Before World War I, there was no such thing as a world court. If one country attacked another, the attacked country could appeal to allies, or perhaps to public opinion, but there was no certainty of rescue. Without a world court, and without a world set of laws, claiming victim status did little. Weaker principalities could be divided up, and sometimes sold off or traded. Manhattan went from being a Dutch settlement to being an English settlement when the English traded an island in the Pacific for it. Napoleon acquired Louisiana from the Spanish by trading northern Italy, then promptly sold Louisiana to America. And all this was normal. The international version of human trafficking, I suppose.

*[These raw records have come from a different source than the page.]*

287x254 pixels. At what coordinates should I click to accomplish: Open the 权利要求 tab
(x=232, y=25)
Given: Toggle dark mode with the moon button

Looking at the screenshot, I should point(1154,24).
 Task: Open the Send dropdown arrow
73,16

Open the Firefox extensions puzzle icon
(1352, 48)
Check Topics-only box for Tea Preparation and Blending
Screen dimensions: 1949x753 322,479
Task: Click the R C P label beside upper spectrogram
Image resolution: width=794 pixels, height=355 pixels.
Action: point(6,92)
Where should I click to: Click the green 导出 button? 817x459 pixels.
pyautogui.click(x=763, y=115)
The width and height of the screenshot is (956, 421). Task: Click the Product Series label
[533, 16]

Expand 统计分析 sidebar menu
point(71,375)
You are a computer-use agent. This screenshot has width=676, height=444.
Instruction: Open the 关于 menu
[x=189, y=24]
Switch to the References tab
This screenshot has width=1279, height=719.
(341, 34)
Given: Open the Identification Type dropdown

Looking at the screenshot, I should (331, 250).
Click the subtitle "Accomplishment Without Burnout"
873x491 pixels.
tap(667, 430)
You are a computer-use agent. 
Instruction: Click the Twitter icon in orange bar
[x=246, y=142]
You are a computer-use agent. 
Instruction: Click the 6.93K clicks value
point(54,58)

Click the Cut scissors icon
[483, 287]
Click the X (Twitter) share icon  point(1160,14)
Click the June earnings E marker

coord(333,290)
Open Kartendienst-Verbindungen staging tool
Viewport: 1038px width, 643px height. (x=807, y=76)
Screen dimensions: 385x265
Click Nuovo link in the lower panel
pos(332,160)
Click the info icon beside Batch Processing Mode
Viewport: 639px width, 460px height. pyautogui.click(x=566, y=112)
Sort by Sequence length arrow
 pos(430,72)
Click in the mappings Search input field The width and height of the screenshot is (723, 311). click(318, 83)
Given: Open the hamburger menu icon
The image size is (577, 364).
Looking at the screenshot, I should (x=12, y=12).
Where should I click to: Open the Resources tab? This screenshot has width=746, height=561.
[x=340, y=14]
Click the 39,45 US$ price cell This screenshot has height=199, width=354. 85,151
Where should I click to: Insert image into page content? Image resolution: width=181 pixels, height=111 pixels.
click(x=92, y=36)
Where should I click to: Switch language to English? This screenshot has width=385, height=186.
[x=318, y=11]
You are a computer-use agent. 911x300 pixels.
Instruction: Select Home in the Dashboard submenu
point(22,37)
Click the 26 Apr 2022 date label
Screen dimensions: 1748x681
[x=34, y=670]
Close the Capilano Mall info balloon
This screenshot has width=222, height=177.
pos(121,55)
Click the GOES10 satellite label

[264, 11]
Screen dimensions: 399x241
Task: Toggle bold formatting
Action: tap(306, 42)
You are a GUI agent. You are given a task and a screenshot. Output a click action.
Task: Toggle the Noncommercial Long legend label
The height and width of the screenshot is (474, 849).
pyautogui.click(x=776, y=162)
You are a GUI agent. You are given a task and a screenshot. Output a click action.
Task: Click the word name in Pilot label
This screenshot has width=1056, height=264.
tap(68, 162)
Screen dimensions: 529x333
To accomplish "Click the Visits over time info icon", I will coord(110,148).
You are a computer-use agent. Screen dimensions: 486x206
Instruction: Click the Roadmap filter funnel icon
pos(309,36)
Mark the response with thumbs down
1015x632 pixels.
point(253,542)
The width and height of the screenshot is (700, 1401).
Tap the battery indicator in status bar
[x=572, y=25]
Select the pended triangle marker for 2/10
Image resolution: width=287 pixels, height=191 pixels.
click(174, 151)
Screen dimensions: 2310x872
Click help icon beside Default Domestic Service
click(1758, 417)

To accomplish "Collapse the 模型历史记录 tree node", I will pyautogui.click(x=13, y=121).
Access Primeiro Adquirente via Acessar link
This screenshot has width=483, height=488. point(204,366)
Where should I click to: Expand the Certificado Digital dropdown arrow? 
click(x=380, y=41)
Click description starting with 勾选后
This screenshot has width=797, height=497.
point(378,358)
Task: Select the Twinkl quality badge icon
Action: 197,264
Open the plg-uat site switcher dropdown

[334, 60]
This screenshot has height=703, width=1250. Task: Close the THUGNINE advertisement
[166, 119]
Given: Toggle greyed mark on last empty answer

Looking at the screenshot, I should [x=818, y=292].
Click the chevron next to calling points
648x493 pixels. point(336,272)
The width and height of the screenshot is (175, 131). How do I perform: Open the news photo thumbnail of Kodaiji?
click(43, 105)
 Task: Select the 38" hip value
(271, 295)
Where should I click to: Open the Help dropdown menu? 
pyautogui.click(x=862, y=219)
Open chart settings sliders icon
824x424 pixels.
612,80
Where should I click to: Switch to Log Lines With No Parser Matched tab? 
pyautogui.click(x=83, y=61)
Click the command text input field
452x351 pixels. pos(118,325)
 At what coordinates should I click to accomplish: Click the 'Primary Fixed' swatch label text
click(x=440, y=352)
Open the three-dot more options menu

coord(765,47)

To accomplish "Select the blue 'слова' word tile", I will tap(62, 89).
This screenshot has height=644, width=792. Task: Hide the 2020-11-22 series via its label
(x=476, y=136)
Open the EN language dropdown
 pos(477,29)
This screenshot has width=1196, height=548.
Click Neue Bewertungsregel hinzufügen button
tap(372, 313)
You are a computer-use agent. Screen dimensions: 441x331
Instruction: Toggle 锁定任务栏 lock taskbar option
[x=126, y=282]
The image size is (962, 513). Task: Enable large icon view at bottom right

After WWI, a world court was created along with a new diplomatic theory: the world should protect the weak and the wronged. In this context, feminist analysis of which country is wronged would have been important except that there was no army to do the enforcing. Woodrow Wilson championed a League of Nations, one of his 19 points. The weak and abused would be protected from the strong; democracy would be protected from the dictator. This is a softer, kinder view of the world, a cooperative world, a feminist world, and in academia it is considered the only good version — a one world order with academics at the top. Still, without an army or much of a budget, it was all academic, as it were. This changed when the United Nations was created with a budget and an army. If the army was to protect the victim, we had to determine who was the aggressor. In 95% of all cases considered before the UN, the aggressor was asserted to be Israel. This in not despite its small size, but because of it. By feminist analysis, the surrounding country is always the victim.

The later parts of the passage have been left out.